Reproduce the records verbatim from the line containing "At what coordinates should I click to accomplish: View" through the end of the records, with both ends included. Omit the pictures from your answer.

[Items from a data source]
====
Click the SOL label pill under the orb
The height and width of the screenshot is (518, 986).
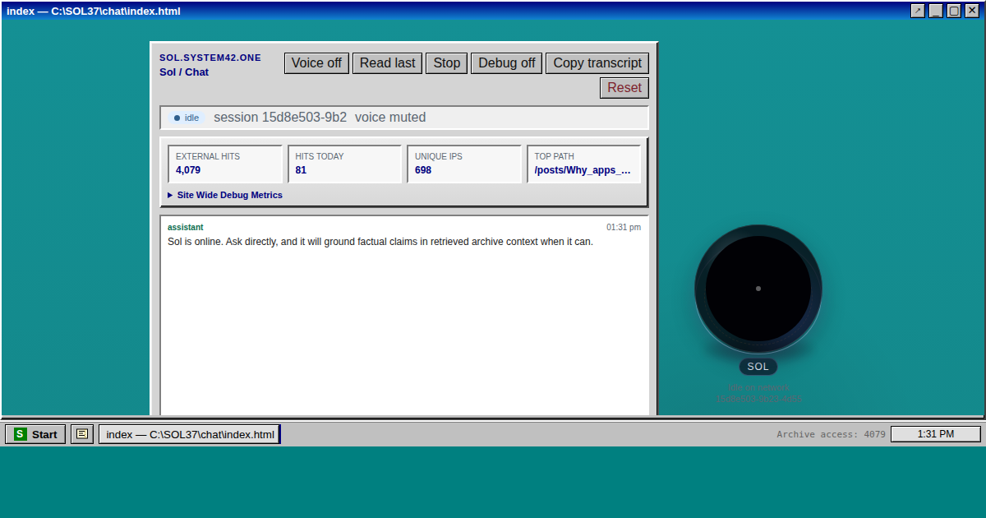[x=758, y=367]
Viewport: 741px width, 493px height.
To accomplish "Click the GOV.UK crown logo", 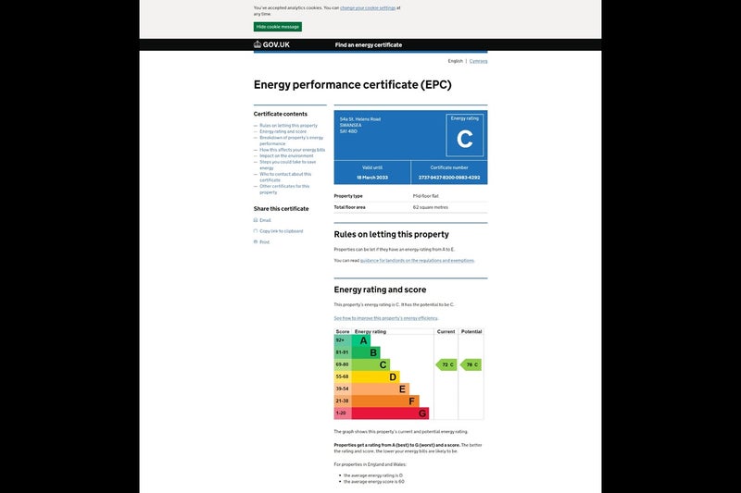I will [257, 44].
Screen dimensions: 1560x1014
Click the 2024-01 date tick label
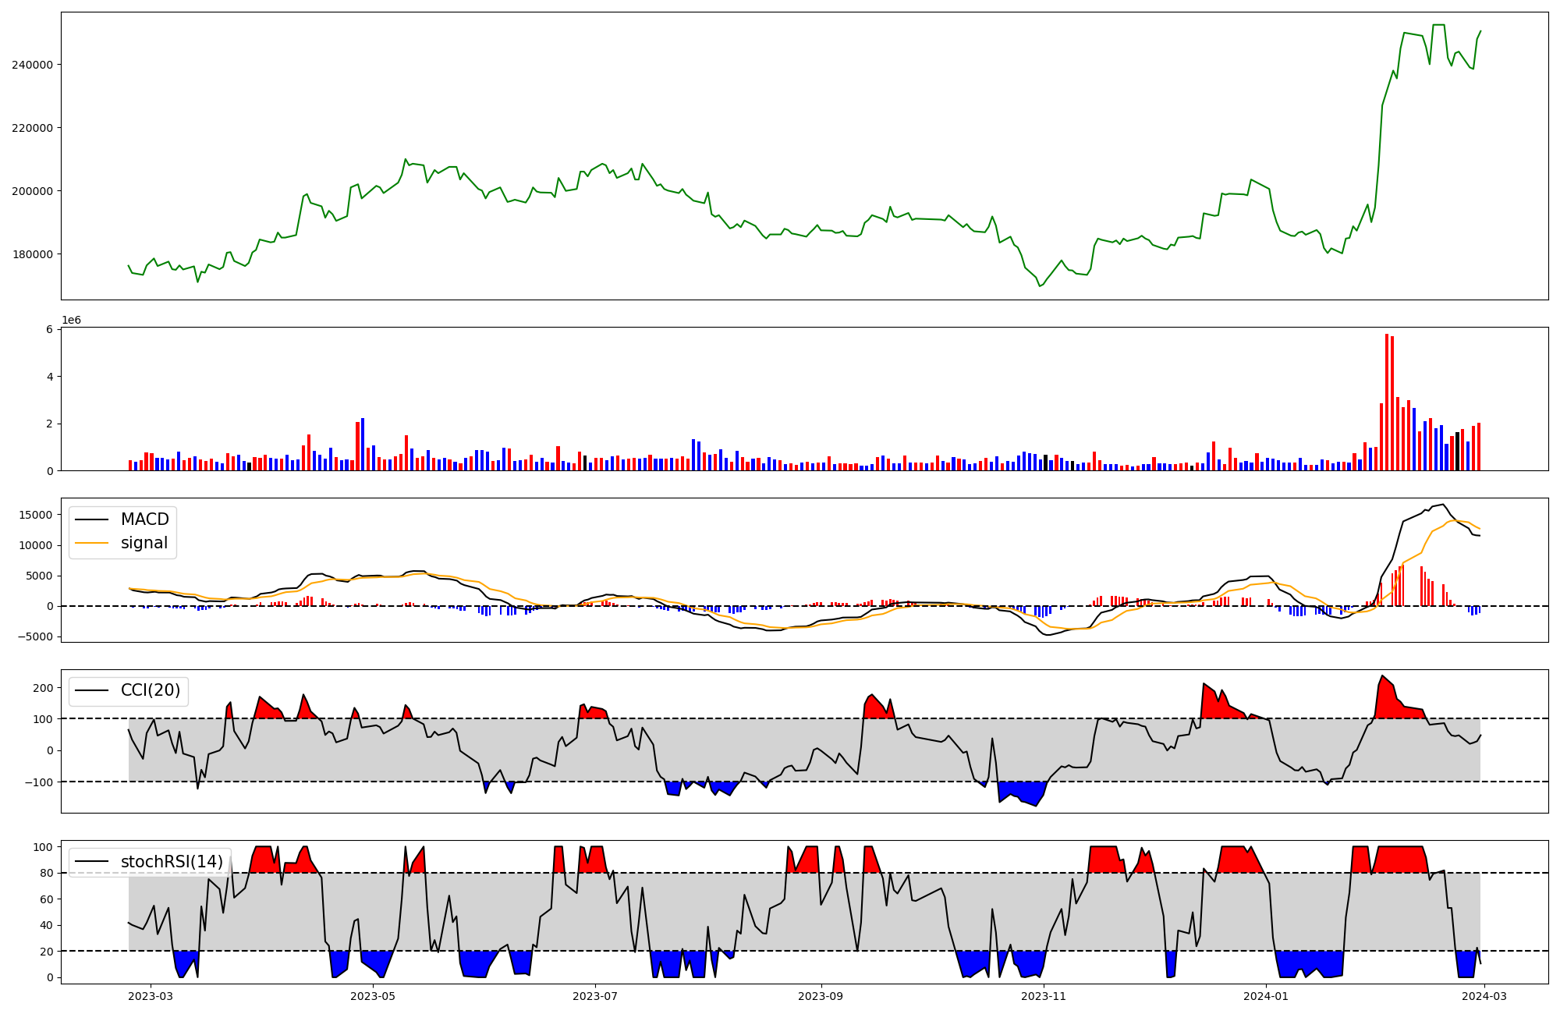[1266, 996]
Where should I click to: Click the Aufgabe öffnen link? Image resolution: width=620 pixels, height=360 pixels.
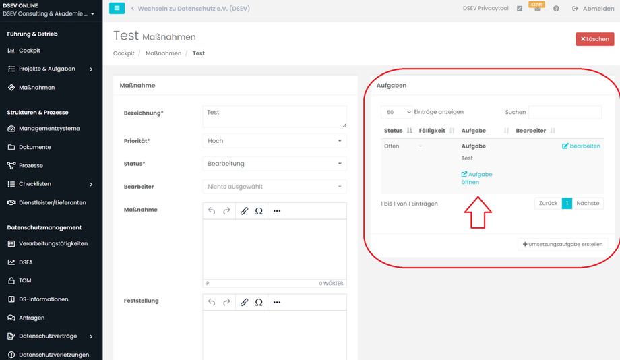click(x=476, y=178)
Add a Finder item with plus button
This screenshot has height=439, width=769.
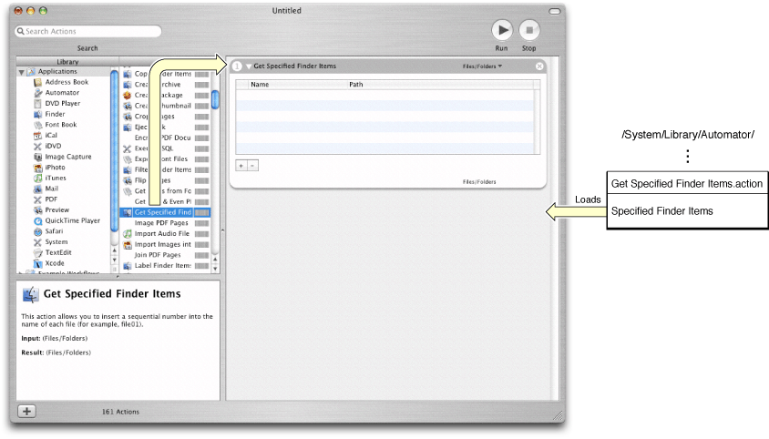[x=241, y=166]
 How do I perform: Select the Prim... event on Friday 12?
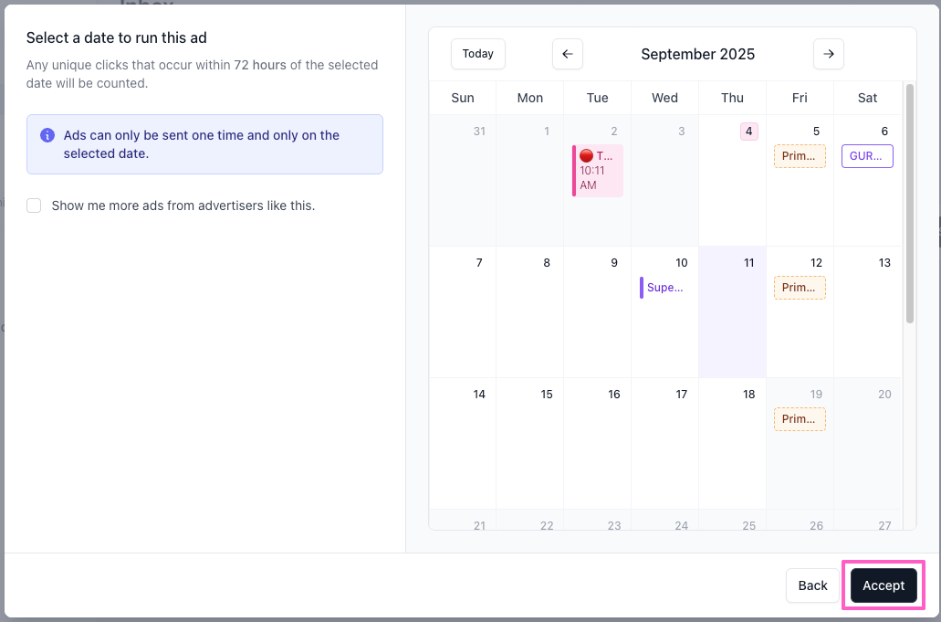(800, 288)
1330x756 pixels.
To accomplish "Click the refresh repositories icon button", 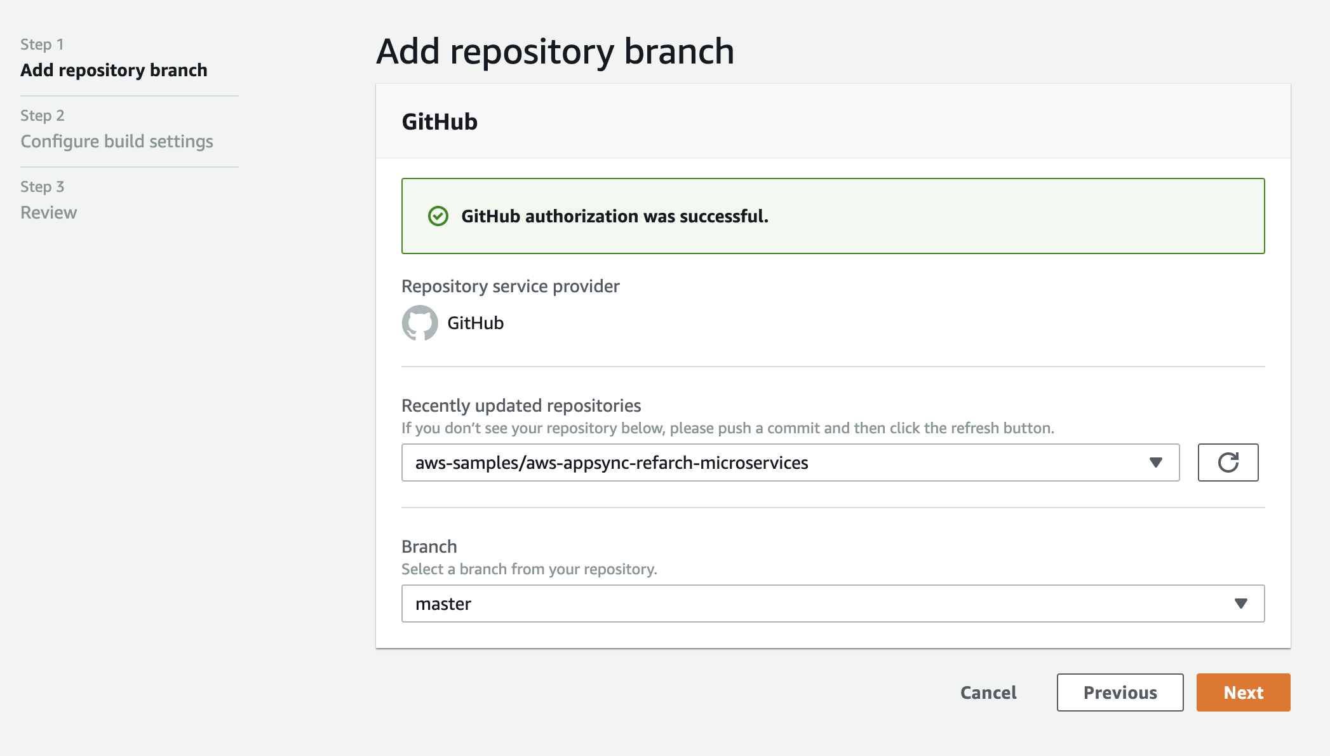I will [x=1228, y=462].

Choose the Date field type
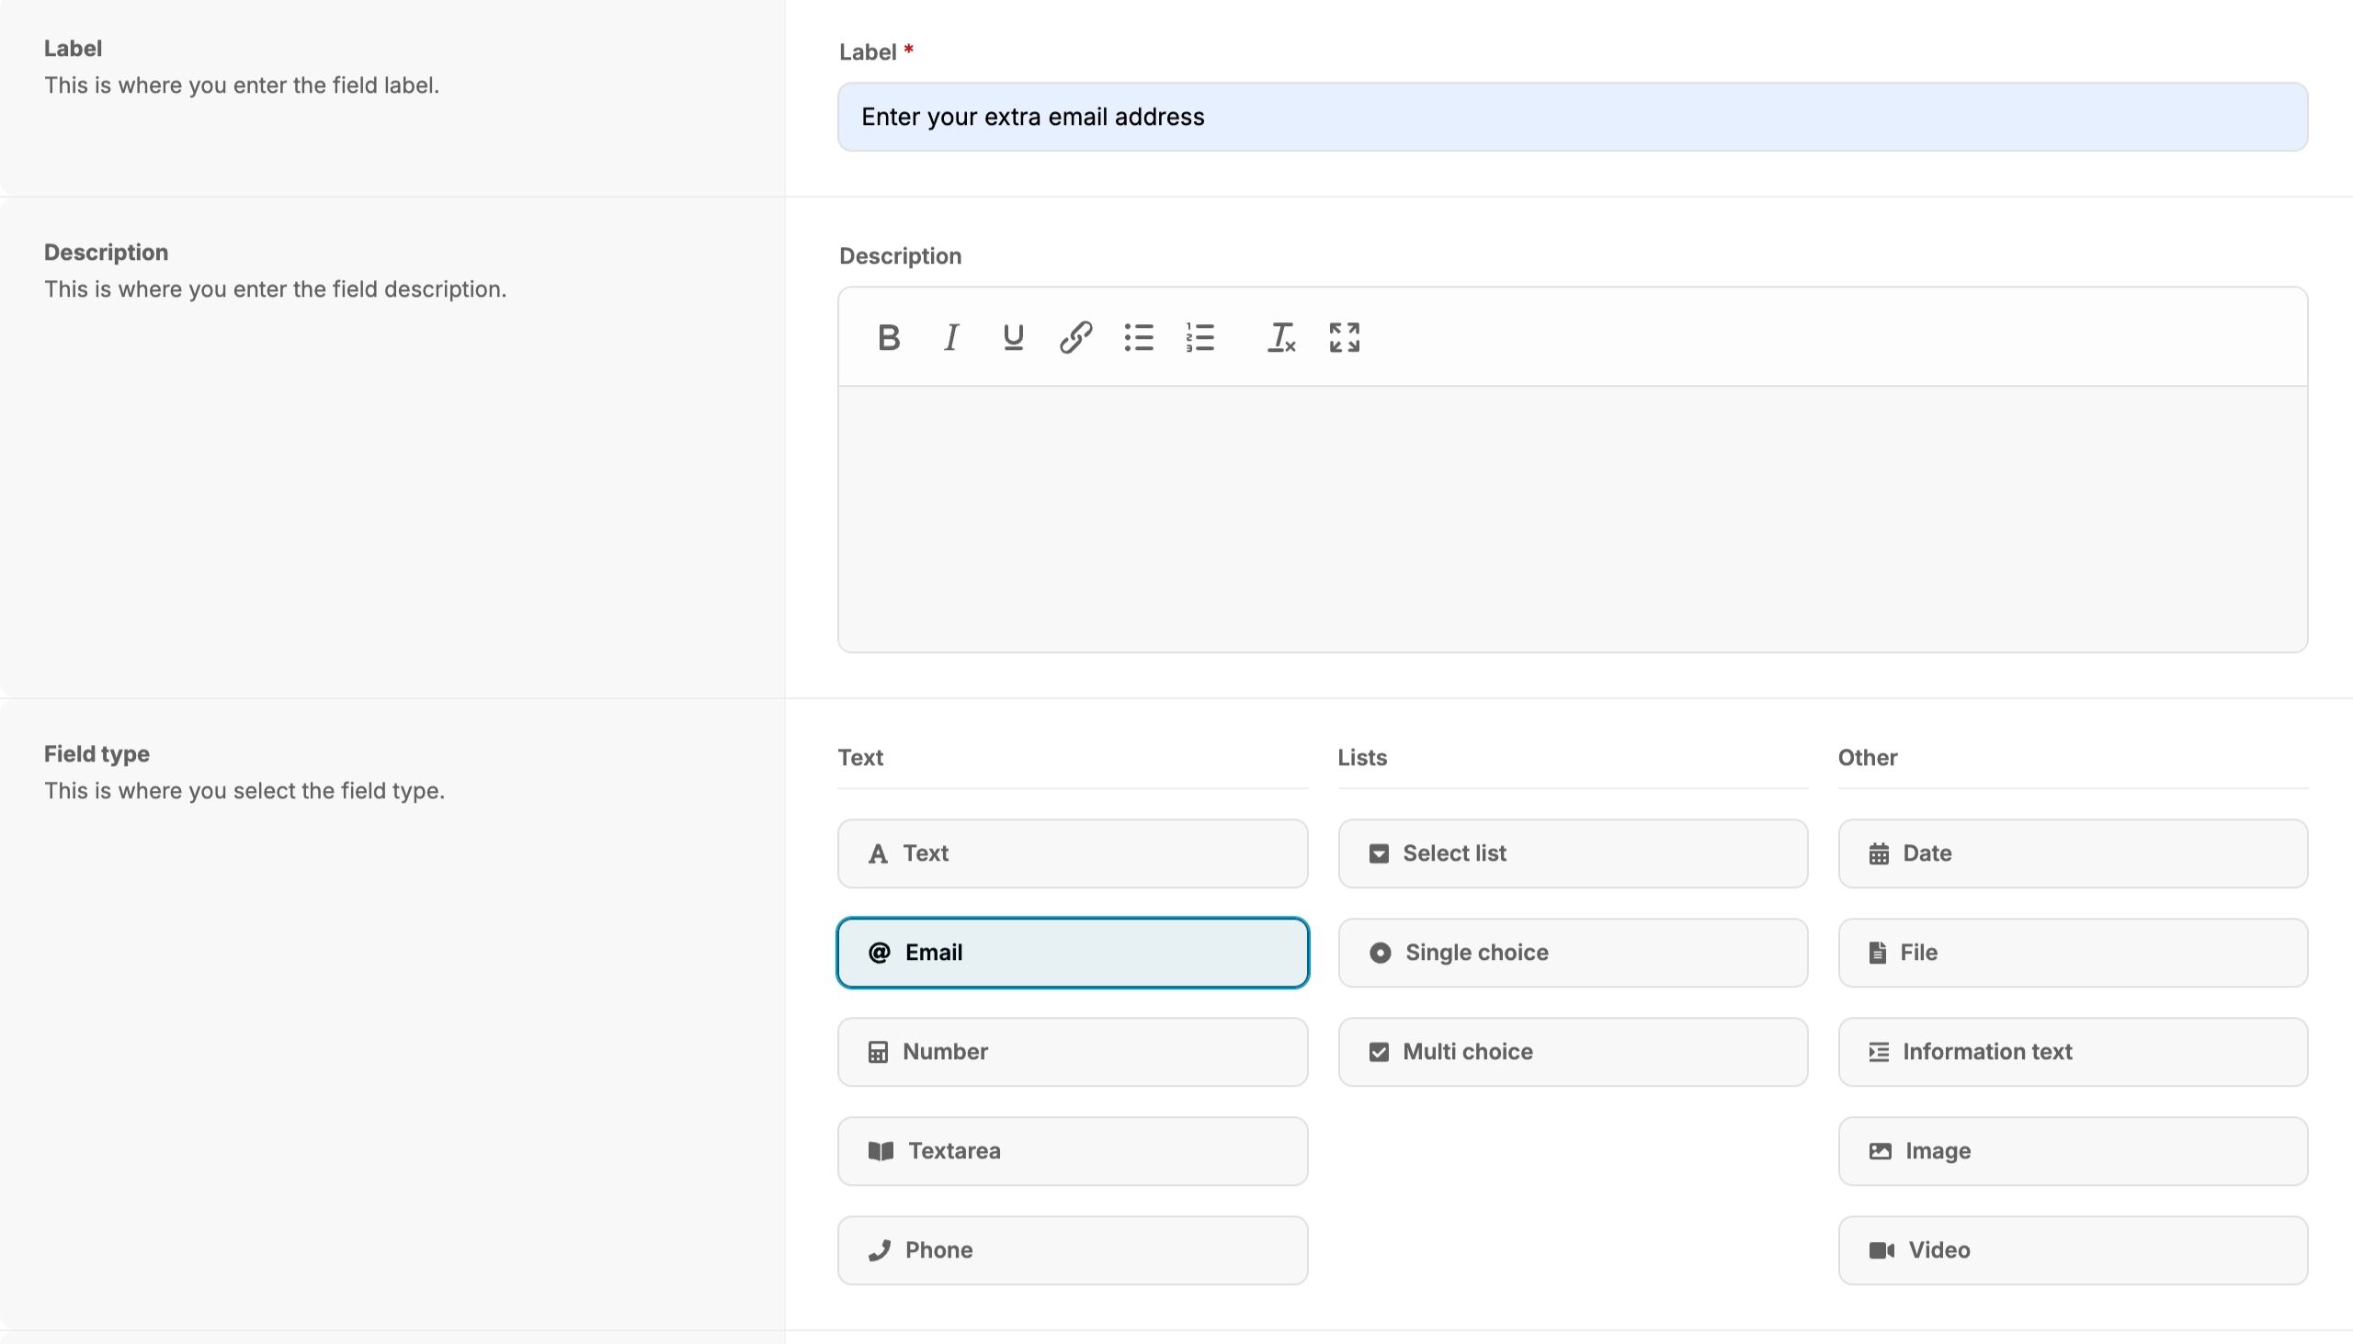[x=2072, y=854]
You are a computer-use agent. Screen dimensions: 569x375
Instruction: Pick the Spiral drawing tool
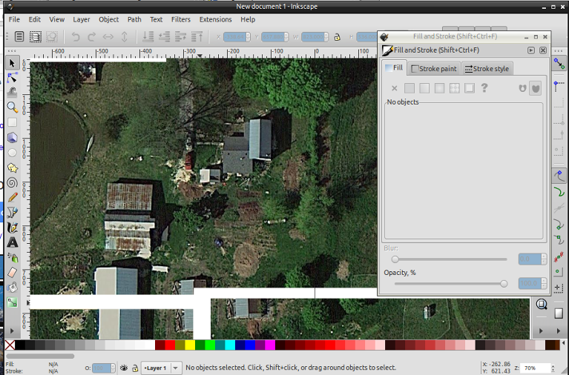coord(13,182)
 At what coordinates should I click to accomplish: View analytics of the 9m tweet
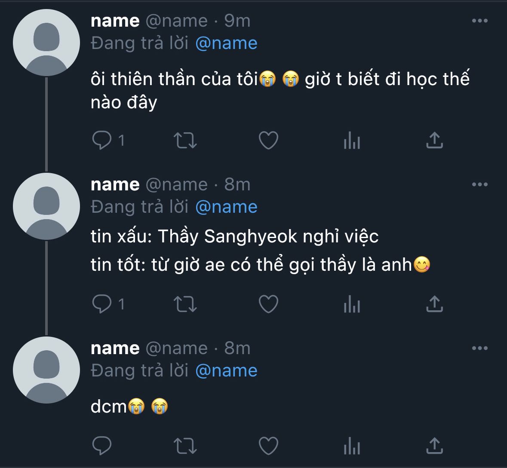[351, 140]
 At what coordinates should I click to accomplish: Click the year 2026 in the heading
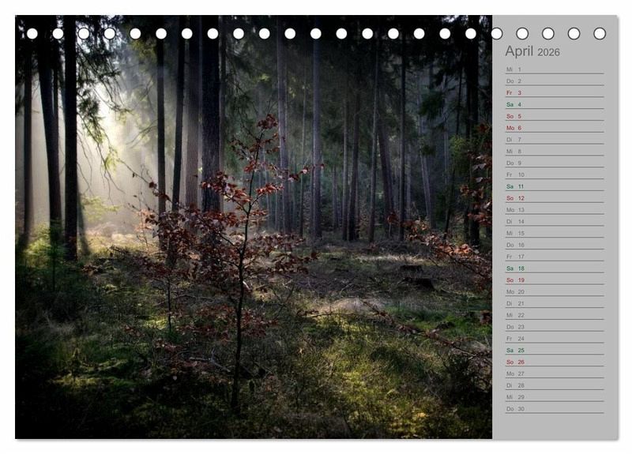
====
__TASK ANSWER__:
 At what coordinates should I click to accomplish: View analytics of the 9m tweet
[351, 140]
 At what coordinates should I click to accomplish: Click the year 2026 in the heading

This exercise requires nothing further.